The Immune System, HIV/AIDS, and the Respiratory System: A Comprehensive Overview

Posted on Aug 25, 2024 in Biology

4 Phagocytic Leucocytes and Pathogen Ingestion

Phagocytes, found in the blood and body tissues, play a crucial role in the immune system. They identify and engulf pathogens through endocytosis. Lysosomes, enzymes within phagocytes, then break down these pathogens. Phagocytes can move through capillary pores, allowing them to ingest pathogens both in the bloodstream and within tissues.

5 Antigens vs. Antibodies

Antibodies are proteins that defend the body against pathogens. They bind to antigens, foreign substances found on the surface of pathogens, marking them for destruction. Each antibody typically binds to a specific antigen.

6 Antibody Production

Summary:

  1. Each lymphocyte produces a single type of antibody.
  2. These antibodies are located on the lymphocyte’s surface.
  3. Pathogens possess antigens on their surface.
  4. Antigens bind to corresponding antibodies.
  5. This binding activates the lymphocyte, leading to the production of clones.
  6. These clones generate more of the specific antibody.

7 HIV’s Impact on the Immune System

The Human Immunodeficiency Virus (HIV), the virus responsible for Acquired Immunodeficiency Syndrome (AIDS), targets and destroys a specific type of lymphocyte crucial for antibody production. Over time, this leads to a decline in active lymphocytes, resulting in reduced antibody production.
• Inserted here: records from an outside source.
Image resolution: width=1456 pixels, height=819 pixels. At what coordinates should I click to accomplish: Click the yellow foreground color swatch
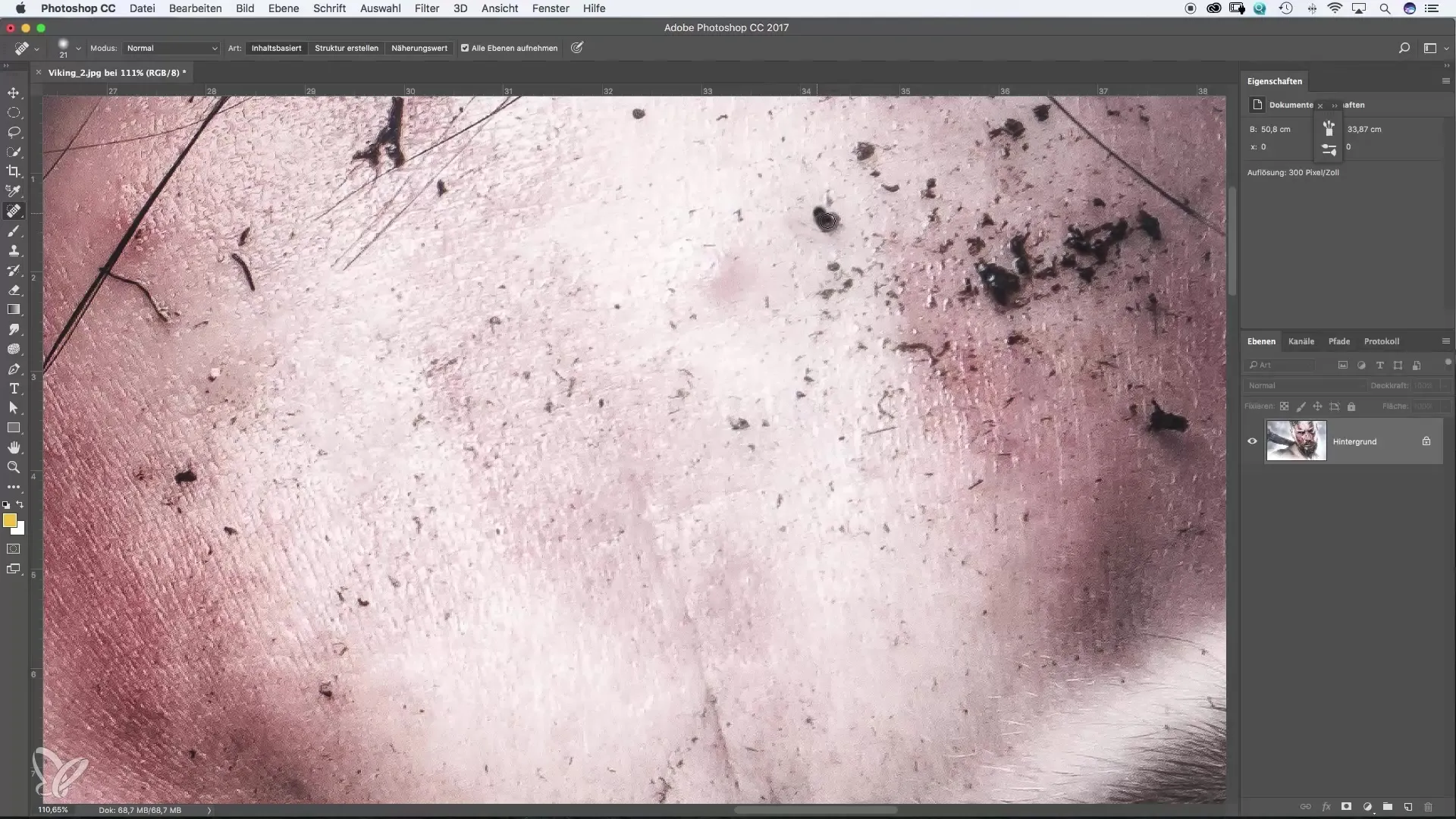9,520
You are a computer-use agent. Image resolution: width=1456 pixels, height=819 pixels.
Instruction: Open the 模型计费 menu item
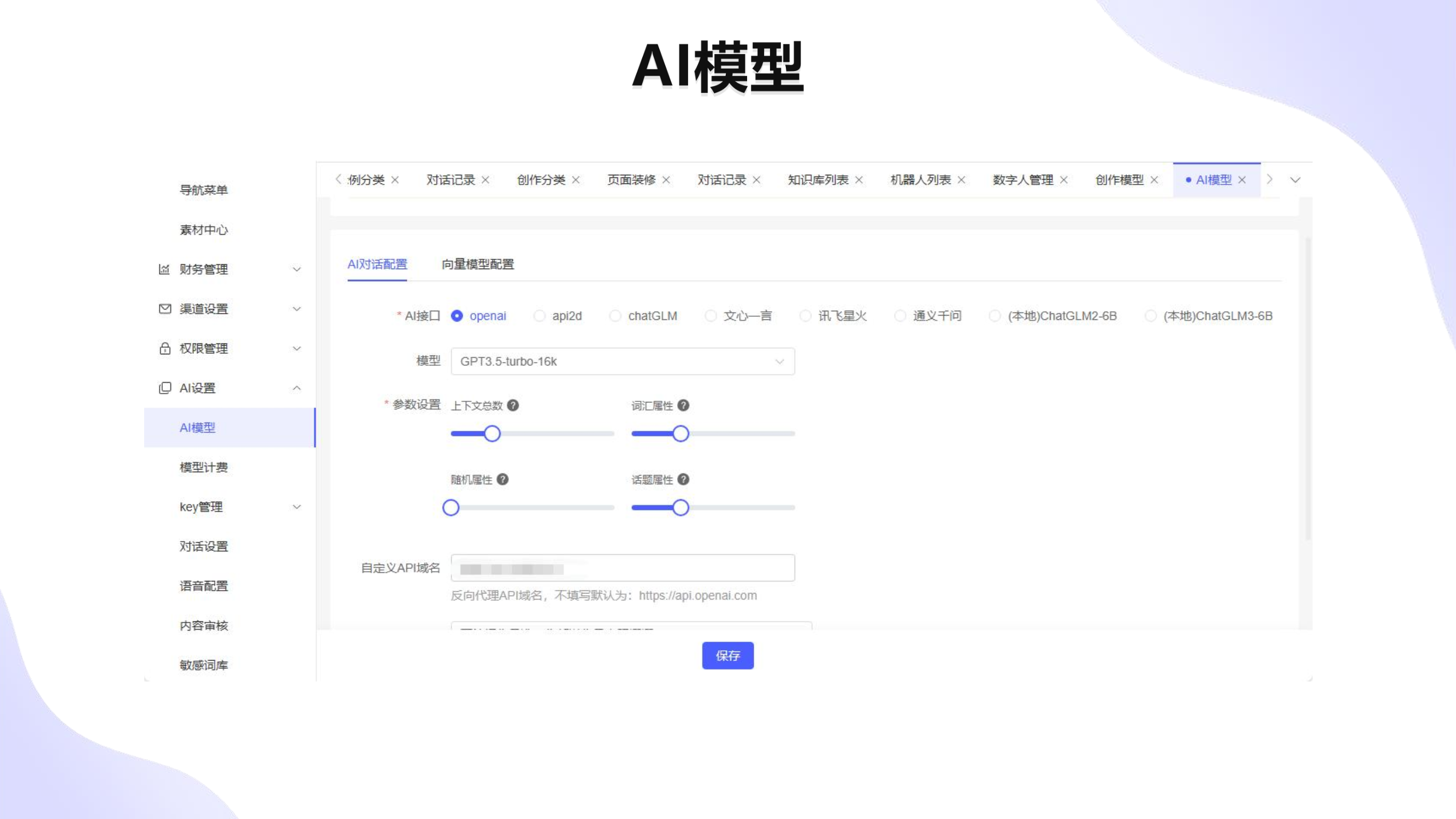coord(204,467)
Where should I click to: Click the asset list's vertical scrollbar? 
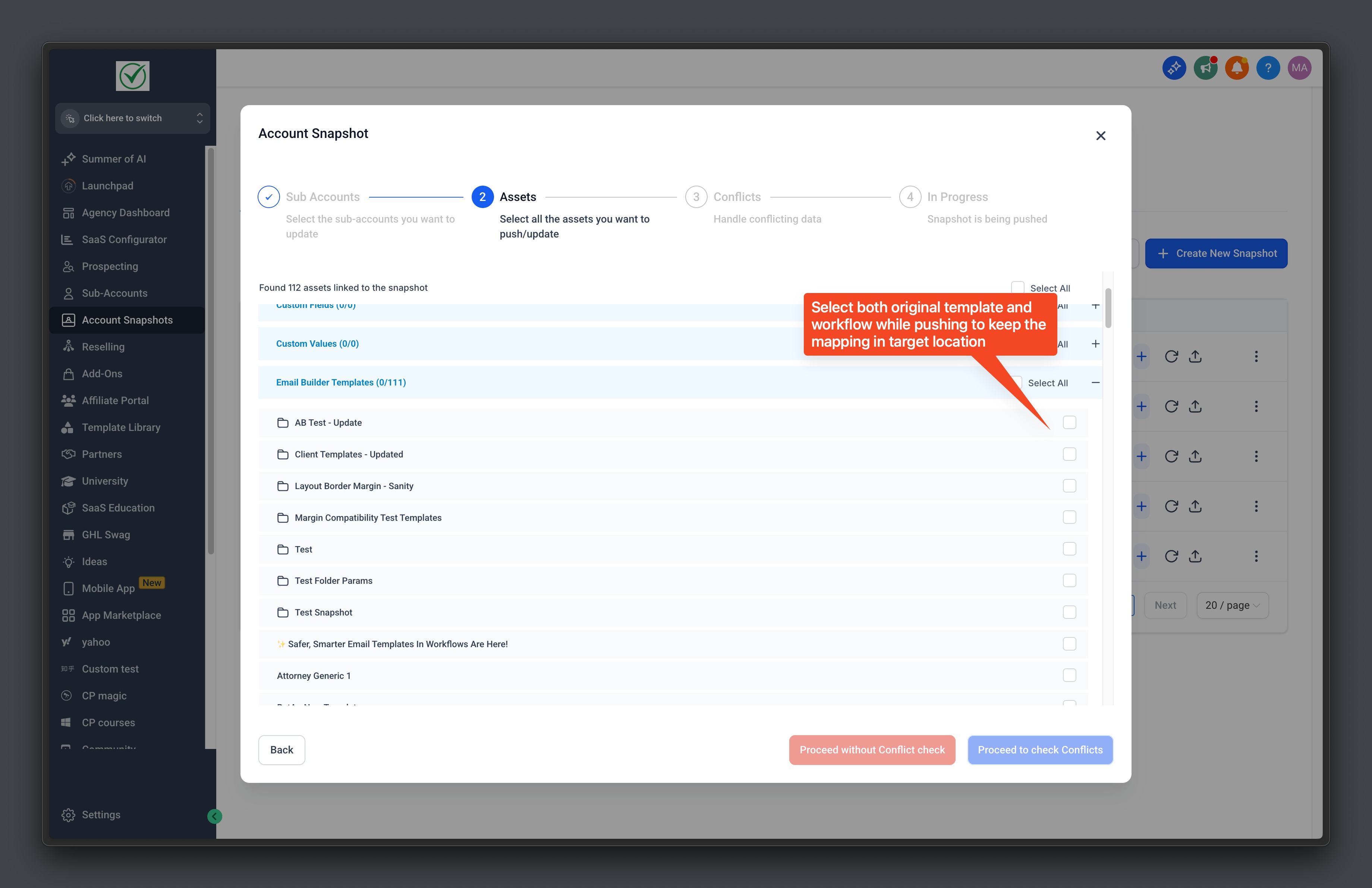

Consequently, the body becomes highly susceptible to pathogens, making infections that would typically be easily managed in a healthy individual potentially life-threatening for those with HIV.

8 Cause, Transmission, and Social Implications of AIDS

Summary:

Cause:

  1. HIV is the causative agent of AIDS.
  2. HIV targets and destroys lymphocytes essential for antibody production.
  3. This leads to a gradual decrease in active lymphocytes.
  4. The body’s vulnerability to pathogens increases significantly.

Transmission:

  1. Sexual contact: Vaginal, anal, and oral sex (if cuts or tears are present).
  2. Sharing hypodermic needles among drug users.
  3. Mother-to-child transmission: Through the placenta, during childbirth, or through breast milk.
  4. Blood transfusions.
  5. Blood factors (e.g., Factor VIII used to treat hemophilia).

Social Implications:

  1. Grief and emotional distress for families and friends.
  2. Potential for economic hardship for affected families.
  3. Difficulties in finding partners, employment, and housing.
  4. Potential reduction in sexual activity within a population.

1 Ventilation, Gas Exchange, and Cell Respiration

Ventilation is the process of inhaling fresh air into the alveoli and exhaling stale air. This maintains the concentration gradients of oxygen and carbon dioxide, which is crucial for gas exchange.

Gas exchange occurs in the alveoli, where oxygen diffuses from the air into the capillaries and carbon dioxide diffuses from the capillaries into the air.

Cell respiration takes place in the mitochondria and cytoplasm of cells, using oxygen to produce energy (ATP) and releasing carbon dioxide as a byproduct.

2 The Importance of a Ventilation System

Summary:

  1. Maintains concentration gradients of oxygen and carbon dioxide in the alveoli.
  2. Provides oxygen for ATP production through cell respiration.
  3. Removes carbon dioxide, a waste product of cell respiration.
  4. Facilitates the diffusion of oxygen into the blood and carbon dioxide out of the blood.
  5. Ensures a high oxygen concentration and a low carbon dioxide concentration in the alveoli.
  6. Achieves this by removing carbon dioxide and supplying fresh oxygen.

3 Alveoli and Gas Exchange

Summary:

  1. Large numbers of alveoli provide a vast surface area for gas exchange.
  2. Thin walls (single layer of cells) in both alveoli and capillaries minimize diffusion distance, enabling rapid gas exchange.
  3. Dense capillary networks surrounding alveoli maintain low oxygen and high carbon dioxide concentrations, promoting diffusion.
  4. Fluid secretion within alveoli allows gases to dissolve and prevents alveolar collapse.

5 Mechanism of Lung Ventilation

Inhalation:

– External intercostal muscles contract, lifting the ribcage up and out.
– Diaphragm contracts, moving downwards and flattening.
– These actions increase thoracic volume, decreasing thoracic pressure.
– Pressure drops below atmospheric pressure, drawing air into the lungs.
– Air flows until lung pressure equals atmospheric pressure.

Exhalation:

– Internal intercostal muscles contract, pulling the ribcage down and in.
– Abdominal muscles contract, pushing the diaphragm upwards.
– These actions decrease thoracic volume, increasing thoracic pressure.
– Pressure rises above atmospheric pressure, forcing air out of the lungs.
– Air flows until lung pressure equals atmospheric pressure.